After New years things started to coalesce. I kept remembering a sermon by Dante Gebel that at the time i thought was a terrible sermon but it seemed to ring more and more true. The statement that stuck was, pray all you can beforehand about the lady you will be with to sure she is the one before, but once you have decided go for it and fight for her as hard as you can, do not start wavering with doubt about whether or not she is God’s decision for you but you fight for her too. I started to realize something to the effect of “God doesn’t just want me to be with this woman out of obedience, but to guard her and set my heart to love her and love her personally”. I begant to think the things happening were a training for this. I had told dearly beloved Hannah that i wanted to love her like Jesus loves the church, and i knew this at times would mean, by the grace of God, being faithful even when she was faithless if that should ever happen like it happens all the time with our wicked hearts before the Lord.
I started fighting for dearly beloved Hannah and to try and give her stability in regards to my being committed to her as far as i was able to be by the grace of God. Things were getting better and we started talking about the possibility of me visiting her and we started to think about doing it in March. My dad here had offered me a plane ticket for Christmas to visit her (thanks dad here!) I started to talk to my dad here about the possibility of going and we looked for tickets.

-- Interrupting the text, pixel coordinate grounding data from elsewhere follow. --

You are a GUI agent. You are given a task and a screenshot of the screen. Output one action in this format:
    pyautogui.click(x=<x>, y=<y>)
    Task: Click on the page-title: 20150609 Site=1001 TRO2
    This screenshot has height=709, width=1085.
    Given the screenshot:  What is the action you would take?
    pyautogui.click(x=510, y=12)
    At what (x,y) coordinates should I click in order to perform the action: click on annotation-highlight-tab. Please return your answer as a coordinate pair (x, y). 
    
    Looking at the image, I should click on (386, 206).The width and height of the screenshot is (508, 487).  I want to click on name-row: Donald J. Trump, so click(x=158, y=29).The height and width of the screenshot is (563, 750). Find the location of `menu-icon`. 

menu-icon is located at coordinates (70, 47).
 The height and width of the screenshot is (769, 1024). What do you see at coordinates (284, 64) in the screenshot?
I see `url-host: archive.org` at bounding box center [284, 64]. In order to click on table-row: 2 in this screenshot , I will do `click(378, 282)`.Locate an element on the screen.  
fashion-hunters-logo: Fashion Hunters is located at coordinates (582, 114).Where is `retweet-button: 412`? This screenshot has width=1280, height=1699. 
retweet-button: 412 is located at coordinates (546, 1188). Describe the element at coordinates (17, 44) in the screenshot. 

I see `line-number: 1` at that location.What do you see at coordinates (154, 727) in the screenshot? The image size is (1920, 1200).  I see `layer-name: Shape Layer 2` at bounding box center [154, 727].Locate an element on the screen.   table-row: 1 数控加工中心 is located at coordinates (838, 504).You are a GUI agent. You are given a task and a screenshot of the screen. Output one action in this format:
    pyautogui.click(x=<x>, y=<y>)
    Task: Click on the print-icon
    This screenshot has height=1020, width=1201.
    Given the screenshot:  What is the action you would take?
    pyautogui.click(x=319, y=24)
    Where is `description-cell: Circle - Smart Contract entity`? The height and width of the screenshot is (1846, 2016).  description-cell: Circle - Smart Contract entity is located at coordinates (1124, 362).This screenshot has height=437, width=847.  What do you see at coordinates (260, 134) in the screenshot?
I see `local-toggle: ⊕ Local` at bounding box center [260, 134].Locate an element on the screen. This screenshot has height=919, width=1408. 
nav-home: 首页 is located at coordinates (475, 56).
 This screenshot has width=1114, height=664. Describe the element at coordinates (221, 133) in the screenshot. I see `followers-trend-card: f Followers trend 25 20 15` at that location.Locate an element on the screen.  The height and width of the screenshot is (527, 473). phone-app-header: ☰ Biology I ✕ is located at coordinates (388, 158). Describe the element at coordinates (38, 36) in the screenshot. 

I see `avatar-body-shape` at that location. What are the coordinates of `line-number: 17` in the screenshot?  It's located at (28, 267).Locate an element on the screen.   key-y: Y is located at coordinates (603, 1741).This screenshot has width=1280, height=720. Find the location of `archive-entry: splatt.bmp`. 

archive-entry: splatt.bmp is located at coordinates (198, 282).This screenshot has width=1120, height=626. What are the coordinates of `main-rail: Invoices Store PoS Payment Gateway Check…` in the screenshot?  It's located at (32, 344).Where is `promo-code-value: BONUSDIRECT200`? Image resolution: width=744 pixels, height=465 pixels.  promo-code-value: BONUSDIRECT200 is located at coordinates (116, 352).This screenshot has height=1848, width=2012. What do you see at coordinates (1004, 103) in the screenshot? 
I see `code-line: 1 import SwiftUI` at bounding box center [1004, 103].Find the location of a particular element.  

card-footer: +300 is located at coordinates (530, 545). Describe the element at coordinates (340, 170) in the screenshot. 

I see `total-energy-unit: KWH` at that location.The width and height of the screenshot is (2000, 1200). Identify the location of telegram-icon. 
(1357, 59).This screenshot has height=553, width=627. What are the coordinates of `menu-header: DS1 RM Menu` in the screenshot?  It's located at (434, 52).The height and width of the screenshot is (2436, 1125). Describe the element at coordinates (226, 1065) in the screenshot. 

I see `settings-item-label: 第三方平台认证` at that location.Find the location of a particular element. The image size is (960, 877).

The MNC Project was moving forward nicely and it was fun to work on. My part was quite a lot simpler than the Mobile side it seemed and i was always ahead on the work where they were, by sometimes by weeks. I began discussing with them about going to the United States and working remotely and we found a suitable stage where this would work out. We found a date in March and suitable plane tickets and a hostel i could stay at for some weeks, though i would try to see how else i could stay. Dearly beloved Hannah was ok with me visiting, though she felt uncomfortable about me staying with her in her apartmen, my dad here kept saying how much it would save on expenses, i saw both of their points and couldn’t decide which was more right but would try to not stay with dearly beloved Hannah. Eventually i came to be pretty firmly decided that if it was against her conscience that except for emergencies it would be right not be overnight in her apartment, a situation several times i did not know how to handle.